El Congreso donde se despejará el liderazgo de la próxima década

PEKÍN- El selecto club de los nueve hombres más poderosos de China, el Comité Permanente del Politburó, se reunió ayer para decidir el futuro de Bo Xilai y para ponerle fecha al XVIII Congreso del Partido Comunista, que finalmente será el 8 de noviembre. La cita abre un crucial periodo de transición en el que se decidirá el rumbo de la segunda potencia mundial en la última fase del proceso de apertura y reformas que inició a finales de los años setenta. Del Congreso saldrá la composición de la nueva cúpula, por cuyos asientos han negociado en los últimos meses las diferentes familias que se disputan el poder. Algunos analistas esperan que se rebaje de nueve a siete la cifra del Comité Permanente y se da por hecho que al frente del Partido quedaría el actual vicepresidente, Xi Jinping, quien el año que viene relevaría a Hu Jintao y posteriormente tomaría el control de las Fuerzas Armadas.
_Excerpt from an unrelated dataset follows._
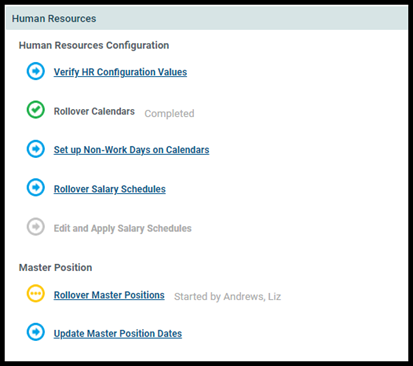The image size is (413, 366).
Task: Click the Started by Andrews, Liz status
Action: click(x=228, y=297)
Así mismo, el actual primer ministro, Wen Jiabao, se espera que sea sustituido por el actual viceprimer ministro, Li Keqiang, manteniendo un cierto equilibrio entre las dos principales facciones. Sobre la composición final del Comité Permanente hay muchos rumores, lo que está claro es que de su composición final depende el corte de las reformas que emprenderá el país en la próxima década, en la que algunos economistas esperan que China dispute con EE UU el primado en la economía mundial. La llamada «sexta generación» de dirigentes chinos asumirá las
riendas en un momento difícil, ya que tendrá que gestionar los enormes desequilibrios generados en tres décadas de desarrollo junto a la previsible desaceleración de la economía.